Bequests Under Will to Drafting Attorney to be Prohibited


Beginning January 1, 2010, it will be unlawful for North Carolina attorneys to prepare a Will or Codicil naming the attorney as a beneficiary unless the attorney is within five degrees of kinship of the testator, a present or former spouse of the testator, or a parent, sibling or child of a spouse or former spouse of the testator. If the law is violated the bequest or devise is void. Inclusion in the Will or Codicil as an Executor or Trustee is permissible.

Drafting such a Will is also viewed as unethical by the North Carolina State Bar, which means that an attorney can be disciplined or disbarred for doing so.

If an attorney does draft a Will or Codicil in which he or she is a beneficiary of an allowable family member, he or she must attach an affidavit to the Will stating that he or she is in compliance with the law. N.C.G.S. Section 31-4.1.

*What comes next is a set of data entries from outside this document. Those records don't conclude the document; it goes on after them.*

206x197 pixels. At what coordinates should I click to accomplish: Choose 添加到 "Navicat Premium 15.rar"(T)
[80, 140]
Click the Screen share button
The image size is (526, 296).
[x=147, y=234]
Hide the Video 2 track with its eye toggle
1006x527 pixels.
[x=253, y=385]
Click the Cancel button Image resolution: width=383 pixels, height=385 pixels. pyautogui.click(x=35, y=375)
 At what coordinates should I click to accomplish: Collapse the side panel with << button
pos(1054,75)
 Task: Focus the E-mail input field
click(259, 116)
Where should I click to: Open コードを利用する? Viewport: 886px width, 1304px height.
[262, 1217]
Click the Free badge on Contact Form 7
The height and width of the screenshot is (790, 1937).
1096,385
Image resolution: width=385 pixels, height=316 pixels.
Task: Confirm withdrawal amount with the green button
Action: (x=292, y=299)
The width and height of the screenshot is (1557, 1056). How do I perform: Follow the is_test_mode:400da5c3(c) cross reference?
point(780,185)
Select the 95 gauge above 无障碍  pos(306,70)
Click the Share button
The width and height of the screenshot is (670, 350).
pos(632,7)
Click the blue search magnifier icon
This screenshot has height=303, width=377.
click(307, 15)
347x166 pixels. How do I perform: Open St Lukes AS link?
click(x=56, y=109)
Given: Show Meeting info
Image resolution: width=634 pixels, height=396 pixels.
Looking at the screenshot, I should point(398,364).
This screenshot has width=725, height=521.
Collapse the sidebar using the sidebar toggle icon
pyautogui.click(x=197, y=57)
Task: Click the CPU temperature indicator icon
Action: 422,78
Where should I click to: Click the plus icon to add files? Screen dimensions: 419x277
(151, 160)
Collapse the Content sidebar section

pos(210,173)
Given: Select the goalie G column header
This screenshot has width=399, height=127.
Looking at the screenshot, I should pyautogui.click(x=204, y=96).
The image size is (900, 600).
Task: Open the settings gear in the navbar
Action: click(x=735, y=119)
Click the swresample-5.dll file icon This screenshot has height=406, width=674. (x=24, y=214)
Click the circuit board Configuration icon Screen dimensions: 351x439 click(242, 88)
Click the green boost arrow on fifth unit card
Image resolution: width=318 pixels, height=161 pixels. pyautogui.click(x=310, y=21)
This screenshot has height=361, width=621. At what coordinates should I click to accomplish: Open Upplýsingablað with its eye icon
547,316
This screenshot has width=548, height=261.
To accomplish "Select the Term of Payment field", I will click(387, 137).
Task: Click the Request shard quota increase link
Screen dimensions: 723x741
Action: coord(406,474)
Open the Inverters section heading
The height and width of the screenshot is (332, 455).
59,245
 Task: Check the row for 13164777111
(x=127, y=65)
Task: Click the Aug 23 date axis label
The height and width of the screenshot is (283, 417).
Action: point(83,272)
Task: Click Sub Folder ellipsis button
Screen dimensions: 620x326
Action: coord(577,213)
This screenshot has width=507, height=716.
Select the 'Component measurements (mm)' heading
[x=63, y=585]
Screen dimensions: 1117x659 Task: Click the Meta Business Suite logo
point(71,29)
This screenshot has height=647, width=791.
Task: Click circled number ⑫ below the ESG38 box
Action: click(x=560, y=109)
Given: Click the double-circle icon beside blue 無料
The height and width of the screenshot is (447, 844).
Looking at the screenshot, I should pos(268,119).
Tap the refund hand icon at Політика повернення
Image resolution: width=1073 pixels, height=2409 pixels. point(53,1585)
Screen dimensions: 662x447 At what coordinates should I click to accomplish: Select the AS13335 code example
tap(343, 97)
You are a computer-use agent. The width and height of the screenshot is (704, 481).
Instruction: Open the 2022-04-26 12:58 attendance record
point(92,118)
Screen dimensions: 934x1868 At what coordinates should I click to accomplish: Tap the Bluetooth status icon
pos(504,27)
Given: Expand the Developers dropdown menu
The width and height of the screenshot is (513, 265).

Also, on every Will or Codicil prepared after December 31, 2009, an attorney must add a statement with his or her name and business address, stating that he or she prepared the Will. N.C.G.S. Section 31-4.2.

Session Law 2009-182

Interestingly, the new law does not mention living trusts, so those desiring to do so could easily skirt the law by preparing a revocable living trust rather than a will. You can tell we don’t have any estate planning experts in the North Carolina General Assembly!